Der Leiter einer Förderschule sagte mir am Telefon, dass mein Sohn sicher in der Förderschule zu den Gut-Leistern gehören würde. Ich aber wollte eine Schule, auf der Camilo Anregung und Anforderung finden konnte. Camilo ging dann auf die Parzival-Waldorfschule für Kinder mit geistigen Einschränkungen. Er gehörte dort zum „Mittelfeld“, hatte Erfolgserlebnisse. Die Klasse war klein, und die Lehrer/innen nahmen sich viel Zeit. Die Schüler/innen lernten hier auch, Rücksicht auf weniger Gewandte und Langsamere zu nehmen, Hilfe anzunehmen und sich als Gemeinschaft zu fühlen.
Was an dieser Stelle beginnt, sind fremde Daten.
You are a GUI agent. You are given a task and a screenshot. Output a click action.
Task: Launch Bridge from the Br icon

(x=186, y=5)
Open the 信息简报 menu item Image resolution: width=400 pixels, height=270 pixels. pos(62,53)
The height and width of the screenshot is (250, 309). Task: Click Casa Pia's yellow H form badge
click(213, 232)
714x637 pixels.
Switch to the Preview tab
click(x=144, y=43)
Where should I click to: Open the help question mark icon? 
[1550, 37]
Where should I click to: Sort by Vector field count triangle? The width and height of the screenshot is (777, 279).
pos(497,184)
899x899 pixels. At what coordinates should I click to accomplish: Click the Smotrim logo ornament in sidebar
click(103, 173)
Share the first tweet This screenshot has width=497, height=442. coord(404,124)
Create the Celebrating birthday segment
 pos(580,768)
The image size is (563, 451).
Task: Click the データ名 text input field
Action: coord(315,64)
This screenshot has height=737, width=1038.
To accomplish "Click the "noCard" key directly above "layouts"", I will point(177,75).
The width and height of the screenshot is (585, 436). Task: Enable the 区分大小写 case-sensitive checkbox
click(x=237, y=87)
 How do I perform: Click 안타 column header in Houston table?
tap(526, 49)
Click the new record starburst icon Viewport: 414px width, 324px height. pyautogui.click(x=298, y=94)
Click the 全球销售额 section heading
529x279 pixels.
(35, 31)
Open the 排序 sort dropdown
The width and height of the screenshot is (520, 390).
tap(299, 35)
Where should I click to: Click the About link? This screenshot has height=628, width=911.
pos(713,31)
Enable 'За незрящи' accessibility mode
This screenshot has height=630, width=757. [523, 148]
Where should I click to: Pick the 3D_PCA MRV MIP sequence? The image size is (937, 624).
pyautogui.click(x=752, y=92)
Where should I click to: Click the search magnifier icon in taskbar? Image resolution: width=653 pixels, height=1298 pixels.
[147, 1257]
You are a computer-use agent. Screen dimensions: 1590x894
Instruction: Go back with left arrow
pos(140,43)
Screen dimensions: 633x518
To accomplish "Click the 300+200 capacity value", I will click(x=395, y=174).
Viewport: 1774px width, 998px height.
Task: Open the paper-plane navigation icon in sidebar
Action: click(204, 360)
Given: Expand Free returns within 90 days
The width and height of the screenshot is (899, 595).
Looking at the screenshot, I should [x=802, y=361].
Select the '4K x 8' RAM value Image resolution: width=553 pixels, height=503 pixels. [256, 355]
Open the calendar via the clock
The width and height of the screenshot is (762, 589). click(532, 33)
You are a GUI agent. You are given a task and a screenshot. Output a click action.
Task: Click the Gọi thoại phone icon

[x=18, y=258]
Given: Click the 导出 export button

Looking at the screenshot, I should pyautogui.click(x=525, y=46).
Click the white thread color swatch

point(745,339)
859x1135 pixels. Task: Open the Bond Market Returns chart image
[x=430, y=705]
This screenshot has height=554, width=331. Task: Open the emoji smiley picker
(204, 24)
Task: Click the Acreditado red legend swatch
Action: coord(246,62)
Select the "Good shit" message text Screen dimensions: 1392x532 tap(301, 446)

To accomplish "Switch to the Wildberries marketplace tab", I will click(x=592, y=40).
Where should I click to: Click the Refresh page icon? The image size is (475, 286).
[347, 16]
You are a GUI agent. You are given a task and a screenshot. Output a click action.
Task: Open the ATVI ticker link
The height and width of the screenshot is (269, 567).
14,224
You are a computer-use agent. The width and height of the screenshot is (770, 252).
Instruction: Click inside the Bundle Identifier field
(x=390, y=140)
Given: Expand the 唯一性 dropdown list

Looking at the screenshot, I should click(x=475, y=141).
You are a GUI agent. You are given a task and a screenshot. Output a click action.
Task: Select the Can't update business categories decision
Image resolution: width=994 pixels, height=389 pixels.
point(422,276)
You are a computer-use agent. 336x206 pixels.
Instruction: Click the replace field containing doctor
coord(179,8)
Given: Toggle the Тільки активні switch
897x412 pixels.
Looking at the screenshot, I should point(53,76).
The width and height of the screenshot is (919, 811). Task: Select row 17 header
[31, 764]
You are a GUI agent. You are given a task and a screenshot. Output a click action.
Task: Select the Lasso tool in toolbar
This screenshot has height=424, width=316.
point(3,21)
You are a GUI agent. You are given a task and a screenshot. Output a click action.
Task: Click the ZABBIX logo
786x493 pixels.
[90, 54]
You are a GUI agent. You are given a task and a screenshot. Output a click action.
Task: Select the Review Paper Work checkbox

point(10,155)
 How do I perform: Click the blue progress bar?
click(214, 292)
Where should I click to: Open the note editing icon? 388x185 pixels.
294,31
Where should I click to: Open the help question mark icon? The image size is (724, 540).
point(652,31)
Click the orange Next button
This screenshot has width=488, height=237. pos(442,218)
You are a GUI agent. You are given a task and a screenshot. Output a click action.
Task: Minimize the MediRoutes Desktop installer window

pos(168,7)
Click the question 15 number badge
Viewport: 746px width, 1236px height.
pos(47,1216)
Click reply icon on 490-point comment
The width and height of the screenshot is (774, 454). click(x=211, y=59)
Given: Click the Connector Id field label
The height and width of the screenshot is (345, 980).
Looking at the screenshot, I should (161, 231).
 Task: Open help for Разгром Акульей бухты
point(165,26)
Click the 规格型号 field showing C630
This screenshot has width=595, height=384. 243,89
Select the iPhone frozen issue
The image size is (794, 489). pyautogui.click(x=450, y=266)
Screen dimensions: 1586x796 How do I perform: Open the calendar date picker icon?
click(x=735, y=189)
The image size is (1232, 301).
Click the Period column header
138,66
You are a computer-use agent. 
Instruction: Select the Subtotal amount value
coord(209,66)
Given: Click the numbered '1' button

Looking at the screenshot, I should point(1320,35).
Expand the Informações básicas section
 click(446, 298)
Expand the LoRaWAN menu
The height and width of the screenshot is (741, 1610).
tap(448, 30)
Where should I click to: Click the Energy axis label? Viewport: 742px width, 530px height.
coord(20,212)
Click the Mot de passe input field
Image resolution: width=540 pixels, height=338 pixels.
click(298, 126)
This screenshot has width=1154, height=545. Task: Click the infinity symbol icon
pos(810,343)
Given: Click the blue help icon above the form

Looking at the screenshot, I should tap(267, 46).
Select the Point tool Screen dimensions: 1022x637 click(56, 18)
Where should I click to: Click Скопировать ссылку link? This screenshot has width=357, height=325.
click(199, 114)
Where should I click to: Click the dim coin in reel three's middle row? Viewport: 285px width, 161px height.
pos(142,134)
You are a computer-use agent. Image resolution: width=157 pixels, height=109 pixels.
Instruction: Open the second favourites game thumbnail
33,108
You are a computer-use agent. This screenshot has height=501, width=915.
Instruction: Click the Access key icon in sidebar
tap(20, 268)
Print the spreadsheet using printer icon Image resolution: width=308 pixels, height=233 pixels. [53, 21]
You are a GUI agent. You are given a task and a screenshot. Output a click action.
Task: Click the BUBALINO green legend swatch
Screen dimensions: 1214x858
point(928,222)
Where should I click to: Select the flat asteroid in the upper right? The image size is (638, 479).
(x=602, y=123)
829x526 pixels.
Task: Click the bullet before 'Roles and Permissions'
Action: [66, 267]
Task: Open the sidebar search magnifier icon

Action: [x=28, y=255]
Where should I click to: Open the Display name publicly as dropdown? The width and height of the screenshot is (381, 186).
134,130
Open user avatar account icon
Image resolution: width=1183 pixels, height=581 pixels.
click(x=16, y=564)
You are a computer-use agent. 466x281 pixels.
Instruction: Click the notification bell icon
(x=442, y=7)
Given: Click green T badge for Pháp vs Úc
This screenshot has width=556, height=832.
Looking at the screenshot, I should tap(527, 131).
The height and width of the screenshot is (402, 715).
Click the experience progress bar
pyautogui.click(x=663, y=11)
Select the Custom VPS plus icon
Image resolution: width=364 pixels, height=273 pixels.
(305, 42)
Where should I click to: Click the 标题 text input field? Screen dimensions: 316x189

Zu einem späteren Klassentreffen der alten Grundschulklasse wurde auch Camilo eingeladen, aber es wurde sehr schnell deutlich, wie groß der Unterschied zwischen ihnen geworden war. Camilo interessierte sich noch für Autos und Benjamin Blümchen, sicher auch für Michael Jackson, aber die Jungs und Mädchen hatten vollständig andere Gesprächsthemen und Bedürfnisse. Nach einer Stunde riefen sie mich an, weil sie um die Häuser ziehen wollten und ich Camilo abholen sollte. Heute denke ich, es war gut für meinen Sohn, die Sekundarstufe in einem „geschützten Raum“ zu absolvieren, der ihm auch die Möglichkeit gab, als Person zu wachsen, mal besser als andere zu sein und diesen etwas zeigen zu können.

Was das deutsche Schulsystem und seine Inklusionsbemühungen angeht, wird so lange nichts daraus, wie das dreigliedrige System mit seinen Förderschulen erhalten bleibt. Inklusion wird auf dem Rücken der Kinder und der ungenügend ausgebildeten (ängstlichen und überforderten) Lehrer/innen ausgetragen und muss notwendigerweise scheitern.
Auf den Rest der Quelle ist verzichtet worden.